Ein weiteres Problem kommt hinzu: Misstrauen. Kunden klagen über unklare Kosten, Sicherheitsrisiken und mangelnde Transparenz bei den KI-Diensten. Die Versprechen sind groß, die Resultate oft ernüchternd.

So warnen IT-Sicherheitsfirmen vor der leichten Manipulierbarkeit von KI-Systemen – ein Risiko, das Salesforce erst spät öffentlich einräumte. Nach Kritik von Kunden musste der Konzern sogar ein zuvor aufgelöstes internes Ethikteam wieder einführen.

Auch das Kostenmodell sorgt für Unmut: Viele Unternehmen wissen nicht, wie teuer der Einsatz eines Agenten am Ende wird, weil pro Anfrage abgerechnet wird. „Manche CFOs erleben ihr blaues Wunder“, kommentiert ein Branchenberater.

Das Muster hinter dem Problem

Salesforce ist kein Einzelfall, sondern Symptom einer Branche, die sich in ihrer eigenen Erzählung verloren hat. Nach dem Hype um ChatGPT wollten alle Tech-Konzerne schnell Teil der „KI-Revolution“ sein – mit neuen Produkten, neuen Namen, neuen Versprechen. Doch die Monetarisierung bleibt schwierig.

Künstliche Intelligenz ist teuer im Betrieb, erfordert immense Rechenleistung und ständige Überwachung. Unternehmen fragen sich zunehmend, ob sich der Aufwand lohnt. Während einige KI-Anwendungen echte Produktivitätssprünge ermöglichen, entpuppen sich andere als kostspielige Experimente.

Das Vertrauen in die Technologie wackelt – und das trifft vor allem jene Firmen, die ihre Zukunft allein auf sie gebaut haben.

Benioffs Dilemma

Marc Benioff bleibt Optimist. Auf der Bühne spricht er weiter von „magischen Agenten“, die Arbeit und Kommunikation revolutionieren. Doch hinter den Kulissen weiß man: Ohne neue Umsatzquellen droht Salesforce, in der zweiten Liga der Tech-Welt zu landen.

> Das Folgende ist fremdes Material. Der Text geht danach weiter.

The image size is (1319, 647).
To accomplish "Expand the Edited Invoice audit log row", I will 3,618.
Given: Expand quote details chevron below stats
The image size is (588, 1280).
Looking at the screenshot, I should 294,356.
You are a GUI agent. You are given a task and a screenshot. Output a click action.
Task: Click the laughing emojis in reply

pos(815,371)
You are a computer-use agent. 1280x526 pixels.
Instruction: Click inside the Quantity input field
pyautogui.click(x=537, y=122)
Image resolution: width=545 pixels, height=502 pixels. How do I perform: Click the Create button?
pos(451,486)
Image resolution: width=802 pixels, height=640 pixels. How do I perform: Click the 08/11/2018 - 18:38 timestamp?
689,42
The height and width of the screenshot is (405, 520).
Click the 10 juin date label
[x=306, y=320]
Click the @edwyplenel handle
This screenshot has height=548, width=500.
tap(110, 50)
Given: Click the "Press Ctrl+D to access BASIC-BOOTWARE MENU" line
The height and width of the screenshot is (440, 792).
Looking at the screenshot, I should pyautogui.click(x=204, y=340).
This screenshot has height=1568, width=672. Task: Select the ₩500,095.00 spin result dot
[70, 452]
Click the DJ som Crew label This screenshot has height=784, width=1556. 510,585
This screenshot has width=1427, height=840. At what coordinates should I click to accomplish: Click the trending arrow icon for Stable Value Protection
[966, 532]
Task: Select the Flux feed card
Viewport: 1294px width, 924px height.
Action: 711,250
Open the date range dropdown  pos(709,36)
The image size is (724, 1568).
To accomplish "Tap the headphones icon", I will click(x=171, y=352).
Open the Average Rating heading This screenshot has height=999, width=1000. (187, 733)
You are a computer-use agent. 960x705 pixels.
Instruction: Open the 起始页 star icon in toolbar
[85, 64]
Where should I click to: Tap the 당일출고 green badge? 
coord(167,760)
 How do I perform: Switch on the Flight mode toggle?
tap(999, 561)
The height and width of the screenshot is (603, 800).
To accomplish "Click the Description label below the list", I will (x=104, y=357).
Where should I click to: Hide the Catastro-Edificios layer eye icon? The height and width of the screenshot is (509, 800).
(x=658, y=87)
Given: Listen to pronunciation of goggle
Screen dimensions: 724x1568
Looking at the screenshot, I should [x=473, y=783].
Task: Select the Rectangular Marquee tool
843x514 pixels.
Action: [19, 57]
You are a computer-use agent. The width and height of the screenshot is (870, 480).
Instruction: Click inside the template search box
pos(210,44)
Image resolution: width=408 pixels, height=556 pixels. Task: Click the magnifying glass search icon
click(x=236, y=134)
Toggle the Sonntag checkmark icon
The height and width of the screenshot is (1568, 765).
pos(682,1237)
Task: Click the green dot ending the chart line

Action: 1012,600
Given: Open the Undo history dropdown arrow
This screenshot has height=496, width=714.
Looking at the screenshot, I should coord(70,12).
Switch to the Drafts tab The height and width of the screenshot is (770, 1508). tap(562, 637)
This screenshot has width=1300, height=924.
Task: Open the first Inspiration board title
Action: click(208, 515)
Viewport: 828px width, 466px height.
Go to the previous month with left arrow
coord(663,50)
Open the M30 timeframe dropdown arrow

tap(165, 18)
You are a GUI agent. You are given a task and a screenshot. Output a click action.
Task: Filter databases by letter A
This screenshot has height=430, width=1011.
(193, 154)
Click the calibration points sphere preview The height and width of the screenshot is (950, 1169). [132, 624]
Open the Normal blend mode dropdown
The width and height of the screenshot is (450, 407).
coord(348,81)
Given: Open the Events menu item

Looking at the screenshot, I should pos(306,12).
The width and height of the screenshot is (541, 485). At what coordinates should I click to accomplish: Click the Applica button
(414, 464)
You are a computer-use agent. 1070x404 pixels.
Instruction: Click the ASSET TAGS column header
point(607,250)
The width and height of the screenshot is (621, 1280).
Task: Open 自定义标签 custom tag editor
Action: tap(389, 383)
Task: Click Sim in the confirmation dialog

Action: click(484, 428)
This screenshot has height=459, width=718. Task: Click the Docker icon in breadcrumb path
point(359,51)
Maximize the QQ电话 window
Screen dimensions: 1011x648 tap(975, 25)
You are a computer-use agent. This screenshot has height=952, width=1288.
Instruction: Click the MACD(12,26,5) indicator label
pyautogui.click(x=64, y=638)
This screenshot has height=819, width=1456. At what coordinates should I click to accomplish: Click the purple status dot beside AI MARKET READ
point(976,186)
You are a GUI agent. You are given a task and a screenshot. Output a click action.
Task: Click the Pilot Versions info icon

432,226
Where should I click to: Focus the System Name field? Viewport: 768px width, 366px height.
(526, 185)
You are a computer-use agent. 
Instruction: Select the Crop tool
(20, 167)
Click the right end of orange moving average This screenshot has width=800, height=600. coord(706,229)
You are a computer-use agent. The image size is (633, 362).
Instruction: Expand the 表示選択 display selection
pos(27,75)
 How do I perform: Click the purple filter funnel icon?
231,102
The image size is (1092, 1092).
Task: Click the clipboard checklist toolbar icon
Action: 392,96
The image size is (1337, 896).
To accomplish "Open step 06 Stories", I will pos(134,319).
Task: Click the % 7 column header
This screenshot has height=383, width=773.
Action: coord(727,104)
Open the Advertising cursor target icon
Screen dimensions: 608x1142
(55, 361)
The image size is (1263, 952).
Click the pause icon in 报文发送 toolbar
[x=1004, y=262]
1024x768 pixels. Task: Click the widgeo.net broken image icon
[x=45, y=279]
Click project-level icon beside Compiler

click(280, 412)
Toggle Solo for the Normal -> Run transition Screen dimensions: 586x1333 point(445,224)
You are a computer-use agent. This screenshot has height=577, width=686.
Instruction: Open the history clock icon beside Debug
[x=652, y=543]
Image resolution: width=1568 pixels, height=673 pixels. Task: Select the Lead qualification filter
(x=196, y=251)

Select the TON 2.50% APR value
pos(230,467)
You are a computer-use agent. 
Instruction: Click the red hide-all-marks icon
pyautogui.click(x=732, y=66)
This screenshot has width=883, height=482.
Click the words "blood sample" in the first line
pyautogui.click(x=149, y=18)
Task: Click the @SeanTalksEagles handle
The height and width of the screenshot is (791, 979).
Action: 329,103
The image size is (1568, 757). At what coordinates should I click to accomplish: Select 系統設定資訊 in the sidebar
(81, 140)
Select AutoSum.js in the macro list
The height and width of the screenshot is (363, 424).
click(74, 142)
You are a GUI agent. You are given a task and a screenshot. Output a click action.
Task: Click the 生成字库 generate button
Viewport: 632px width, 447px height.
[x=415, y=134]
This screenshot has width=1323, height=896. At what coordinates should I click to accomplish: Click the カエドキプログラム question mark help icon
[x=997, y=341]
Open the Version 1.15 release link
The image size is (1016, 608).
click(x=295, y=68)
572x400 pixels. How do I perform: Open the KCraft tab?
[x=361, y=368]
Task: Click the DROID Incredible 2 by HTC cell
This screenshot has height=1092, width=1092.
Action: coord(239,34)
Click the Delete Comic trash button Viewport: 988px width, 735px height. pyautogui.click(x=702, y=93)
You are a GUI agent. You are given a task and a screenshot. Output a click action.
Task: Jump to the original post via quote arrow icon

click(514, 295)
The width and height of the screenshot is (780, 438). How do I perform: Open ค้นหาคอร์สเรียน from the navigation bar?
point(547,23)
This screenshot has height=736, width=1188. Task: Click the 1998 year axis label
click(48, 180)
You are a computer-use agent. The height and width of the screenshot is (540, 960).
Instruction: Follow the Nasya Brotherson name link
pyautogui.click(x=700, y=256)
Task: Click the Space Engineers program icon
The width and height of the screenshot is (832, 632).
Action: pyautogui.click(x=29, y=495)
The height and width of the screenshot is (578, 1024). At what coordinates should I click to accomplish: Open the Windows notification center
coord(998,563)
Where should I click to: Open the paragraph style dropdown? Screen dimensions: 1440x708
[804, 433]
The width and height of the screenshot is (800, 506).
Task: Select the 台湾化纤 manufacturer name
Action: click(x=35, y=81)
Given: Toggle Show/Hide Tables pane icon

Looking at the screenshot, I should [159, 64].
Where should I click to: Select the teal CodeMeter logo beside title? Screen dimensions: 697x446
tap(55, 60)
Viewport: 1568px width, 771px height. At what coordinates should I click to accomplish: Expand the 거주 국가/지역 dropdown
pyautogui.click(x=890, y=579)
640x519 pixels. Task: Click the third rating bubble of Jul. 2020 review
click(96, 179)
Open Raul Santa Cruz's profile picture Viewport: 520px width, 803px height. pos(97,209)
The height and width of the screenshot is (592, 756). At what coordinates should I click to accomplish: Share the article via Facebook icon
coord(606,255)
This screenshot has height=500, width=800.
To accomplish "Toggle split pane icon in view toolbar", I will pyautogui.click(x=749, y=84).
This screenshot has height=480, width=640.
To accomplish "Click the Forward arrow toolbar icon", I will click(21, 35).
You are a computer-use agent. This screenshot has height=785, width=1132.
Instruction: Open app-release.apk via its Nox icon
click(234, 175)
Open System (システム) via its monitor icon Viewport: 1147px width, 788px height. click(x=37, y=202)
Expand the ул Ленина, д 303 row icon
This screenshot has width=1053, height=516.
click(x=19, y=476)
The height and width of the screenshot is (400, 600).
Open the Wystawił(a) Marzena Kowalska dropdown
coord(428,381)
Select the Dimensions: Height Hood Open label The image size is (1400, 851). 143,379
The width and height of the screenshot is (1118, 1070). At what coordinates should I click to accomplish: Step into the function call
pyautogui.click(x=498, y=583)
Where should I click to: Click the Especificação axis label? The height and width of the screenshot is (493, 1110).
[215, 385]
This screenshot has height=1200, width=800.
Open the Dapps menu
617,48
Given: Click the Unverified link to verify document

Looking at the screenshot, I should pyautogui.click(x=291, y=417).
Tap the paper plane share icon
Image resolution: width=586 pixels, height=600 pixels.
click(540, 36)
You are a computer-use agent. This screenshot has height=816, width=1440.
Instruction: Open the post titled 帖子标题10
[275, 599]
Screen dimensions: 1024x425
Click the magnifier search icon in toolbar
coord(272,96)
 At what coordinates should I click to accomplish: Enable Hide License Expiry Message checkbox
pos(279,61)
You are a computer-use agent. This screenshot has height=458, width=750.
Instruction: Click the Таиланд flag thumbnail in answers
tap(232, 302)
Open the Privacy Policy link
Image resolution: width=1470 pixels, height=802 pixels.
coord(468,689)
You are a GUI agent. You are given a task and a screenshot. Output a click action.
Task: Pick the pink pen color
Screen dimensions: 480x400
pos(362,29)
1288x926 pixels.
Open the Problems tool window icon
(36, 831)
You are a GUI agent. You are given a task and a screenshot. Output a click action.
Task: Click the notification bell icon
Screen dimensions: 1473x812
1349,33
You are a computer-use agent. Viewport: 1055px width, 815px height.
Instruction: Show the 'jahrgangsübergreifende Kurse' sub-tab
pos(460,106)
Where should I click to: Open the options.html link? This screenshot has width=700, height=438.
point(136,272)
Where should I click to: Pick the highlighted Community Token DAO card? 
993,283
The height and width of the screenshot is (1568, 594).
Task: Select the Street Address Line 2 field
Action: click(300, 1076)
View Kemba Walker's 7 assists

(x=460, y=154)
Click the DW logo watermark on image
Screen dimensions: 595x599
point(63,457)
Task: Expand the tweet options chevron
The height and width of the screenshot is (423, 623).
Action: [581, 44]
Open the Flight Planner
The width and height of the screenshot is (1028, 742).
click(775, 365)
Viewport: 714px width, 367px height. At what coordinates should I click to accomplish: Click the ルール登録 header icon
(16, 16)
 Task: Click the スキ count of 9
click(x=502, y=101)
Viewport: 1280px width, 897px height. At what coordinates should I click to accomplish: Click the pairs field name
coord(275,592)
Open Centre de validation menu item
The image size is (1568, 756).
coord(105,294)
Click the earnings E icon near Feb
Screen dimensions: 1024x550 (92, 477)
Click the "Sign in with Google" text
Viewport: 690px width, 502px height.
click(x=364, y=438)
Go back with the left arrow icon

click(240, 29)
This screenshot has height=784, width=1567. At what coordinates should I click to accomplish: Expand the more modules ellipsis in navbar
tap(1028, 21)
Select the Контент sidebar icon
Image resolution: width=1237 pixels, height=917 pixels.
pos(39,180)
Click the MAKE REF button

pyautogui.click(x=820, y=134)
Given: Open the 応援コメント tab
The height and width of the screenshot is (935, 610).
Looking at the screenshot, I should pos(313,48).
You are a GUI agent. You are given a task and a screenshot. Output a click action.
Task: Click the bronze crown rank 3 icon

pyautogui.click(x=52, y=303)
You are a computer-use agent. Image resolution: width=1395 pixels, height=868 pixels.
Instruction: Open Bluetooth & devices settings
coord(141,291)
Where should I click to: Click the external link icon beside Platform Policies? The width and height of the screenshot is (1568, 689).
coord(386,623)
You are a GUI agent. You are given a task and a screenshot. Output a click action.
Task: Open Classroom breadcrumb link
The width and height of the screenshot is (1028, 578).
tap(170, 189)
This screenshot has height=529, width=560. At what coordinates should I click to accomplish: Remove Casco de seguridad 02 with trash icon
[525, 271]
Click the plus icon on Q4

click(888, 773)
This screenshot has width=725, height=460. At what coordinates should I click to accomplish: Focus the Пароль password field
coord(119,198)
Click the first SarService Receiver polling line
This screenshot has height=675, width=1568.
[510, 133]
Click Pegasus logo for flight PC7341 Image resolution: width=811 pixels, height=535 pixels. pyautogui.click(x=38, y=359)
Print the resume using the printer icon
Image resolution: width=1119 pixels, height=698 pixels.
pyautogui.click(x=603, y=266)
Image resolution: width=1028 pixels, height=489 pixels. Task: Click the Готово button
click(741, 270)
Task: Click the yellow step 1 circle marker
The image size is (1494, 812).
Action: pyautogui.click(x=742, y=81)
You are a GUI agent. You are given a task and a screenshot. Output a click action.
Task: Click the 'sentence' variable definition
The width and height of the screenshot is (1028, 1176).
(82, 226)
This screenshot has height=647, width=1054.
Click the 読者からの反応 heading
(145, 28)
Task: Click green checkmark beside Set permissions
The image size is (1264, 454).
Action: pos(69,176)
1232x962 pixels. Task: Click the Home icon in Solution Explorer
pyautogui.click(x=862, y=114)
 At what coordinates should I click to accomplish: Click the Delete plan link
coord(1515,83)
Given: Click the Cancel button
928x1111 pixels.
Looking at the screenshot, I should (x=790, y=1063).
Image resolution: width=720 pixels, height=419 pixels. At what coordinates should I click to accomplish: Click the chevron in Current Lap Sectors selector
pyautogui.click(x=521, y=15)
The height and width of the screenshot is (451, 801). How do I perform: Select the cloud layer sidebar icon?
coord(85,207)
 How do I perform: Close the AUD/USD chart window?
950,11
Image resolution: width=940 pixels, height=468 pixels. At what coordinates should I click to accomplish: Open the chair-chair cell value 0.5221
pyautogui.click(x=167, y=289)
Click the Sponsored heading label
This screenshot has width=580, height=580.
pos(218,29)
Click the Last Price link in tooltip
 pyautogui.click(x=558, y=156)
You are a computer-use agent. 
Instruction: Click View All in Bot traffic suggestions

Die Aktie befindet sich auf einem Zehnjahrestief, das Verhältnis zwischen Unternehmenswert und Cashflow ist so niedrig wie seit der Finanzkrise nicht mehr. Analysten von Jefferies sprechen von einer „Überreaktion“ des Marktes – fügen aber hinzu: „Solange Salesforce keinen klaren Nachweis liefert, dass sich KI monetarisieren lässt, bleibt der Gegenwind bestehen.“

Ein Weckruf für die Branche

Salesforce steht an einem Scheideweg – und mit ihm die gesamte KI-Industrie. Der Fall zeigt, dass selbst Milliardeninvestitionen und große Worte keine Garantie für Erfolg sind.

Der Traum von der vollautomatisierten Wirtschaft wird nur Realität, wenn KI tatsächlich Mehrwert schafft – nicht nur an der Börse, sondern im Alltag der Unternehmen. Solange diese Beweise fehlen, bleibt auch die Magie von Marc Benioff nur eines: ein gut inszenierter Zaubertrick.